Personal information
- Full name: Nelson Rubén Torres Flores
- Date of birth: 9 June 1944 (age 81)
- Place of birth: Santiago, Chile
- Position: Winger

Youth career
- Juventud Atacama
- 1961–1962: Green Cross

Senior career*
- Years: Team / Apps / (Gls)
- 1962: Green Cross / 2 / (0)
- 1962–1972: Palestino / 197 / (24)
- 1964: → Green Cross (loan) / 33 / (4)
- 1972–1973: Toluca
- 1974: Unión Española / 7 / (0)

International career
- 1966–1968: Chile / 4 / (0)

= Nelson Torres =

Chilean footballer

Nelson Rubén Torres Flores (born 19 June 1944) is a Chilean former football player and manager who played as a winger for clubs in Chile and Mexico.

==Club career==
Torres came to the Green Cross youth system after a trial in front of the coach Dante Pesce in 1961. After joining the team, he won the 1962 national youth championship alongside players such as Leopoldo Vallejos, Juan Rodríguez Vega, Juan Carlos Gangas, among others.

He signed his first professional contract the same year and made his professional debut in a match against Universidad de Chile, facing his cousin Alfonso Sepúlveda, who helped him inside the field.

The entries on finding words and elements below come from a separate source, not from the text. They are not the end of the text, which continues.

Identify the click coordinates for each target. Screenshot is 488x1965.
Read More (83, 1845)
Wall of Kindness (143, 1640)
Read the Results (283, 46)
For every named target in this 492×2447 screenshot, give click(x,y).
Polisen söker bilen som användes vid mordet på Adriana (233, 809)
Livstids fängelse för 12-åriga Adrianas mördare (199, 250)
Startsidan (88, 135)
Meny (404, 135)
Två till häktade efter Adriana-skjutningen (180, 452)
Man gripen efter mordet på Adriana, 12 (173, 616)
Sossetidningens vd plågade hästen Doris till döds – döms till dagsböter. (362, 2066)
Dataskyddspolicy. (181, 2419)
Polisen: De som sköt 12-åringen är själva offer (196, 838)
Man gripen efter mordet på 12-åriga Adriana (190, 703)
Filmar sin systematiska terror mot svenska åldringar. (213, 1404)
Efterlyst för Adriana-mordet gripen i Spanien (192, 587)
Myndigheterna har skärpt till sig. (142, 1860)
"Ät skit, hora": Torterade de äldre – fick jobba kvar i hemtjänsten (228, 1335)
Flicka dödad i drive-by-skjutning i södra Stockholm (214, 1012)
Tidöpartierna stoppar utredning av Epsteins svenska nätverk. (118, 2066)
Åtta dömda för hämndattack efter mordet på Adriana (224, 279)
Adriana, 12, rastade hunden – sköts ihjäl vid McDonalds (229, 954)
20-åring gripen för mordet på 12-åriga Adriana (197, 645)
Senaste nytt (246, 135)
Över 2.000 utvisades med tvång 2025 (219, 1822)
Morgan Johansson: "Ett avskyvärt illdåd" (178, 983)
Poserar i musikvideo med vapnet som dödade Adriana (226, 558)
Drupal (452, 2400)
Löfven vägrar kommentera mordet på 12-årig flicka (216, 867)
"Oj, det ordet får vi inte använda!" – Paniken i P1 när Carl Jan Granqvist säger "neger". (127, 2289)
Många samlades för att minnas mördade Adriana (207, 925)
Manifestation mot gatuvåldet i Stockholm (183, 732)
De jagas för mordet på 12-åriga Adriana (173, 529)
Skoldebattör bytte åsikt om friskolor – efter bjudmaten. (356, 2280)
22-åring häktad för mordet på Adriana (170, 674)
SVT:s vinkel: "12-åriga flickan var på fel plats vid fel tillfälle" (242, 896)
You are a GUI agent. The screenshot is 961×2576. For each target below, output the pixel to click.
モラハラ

After making two appearances for Green Cross in 1962, he switched to Palestino the same year. He stayed with them until 1971 with a season on loan to Green Cross in 1964.

After Palestino was relegated to the 1971 Segunda División de Chile, he moved to Mexico in the middle of 1971 and signed with Toluca, where he coincided with his teammate in Palestino, Carlos Valenzuela.

Back in Chile, he joined Unión Española in 1974.

==International career==
As a youth player, he was a member of a preliminary squad for the preparations of the 1964 South American U20 Championship.

At senior level, he made four appearances for the Chile national team between 1966 and 1968.

==Personal life==
He is the cousin of the also Chile international footballer, Alfonso Sepúlveda, who died in 2021.

In addition, his older brother, Jorge, played for Universidad de Chile and Palestino and his cousin, José Failla Torres, played for Ferrobádminton. Another relatives played football at different levels: his younger brothers Hugo and Rodi and his cousin Sergio Torres.

As a student, he attended both the Andrés Bello and the Miguel Luis Amunátegui high schools.

In June 2022, he was honored as a historical player of Green Cross.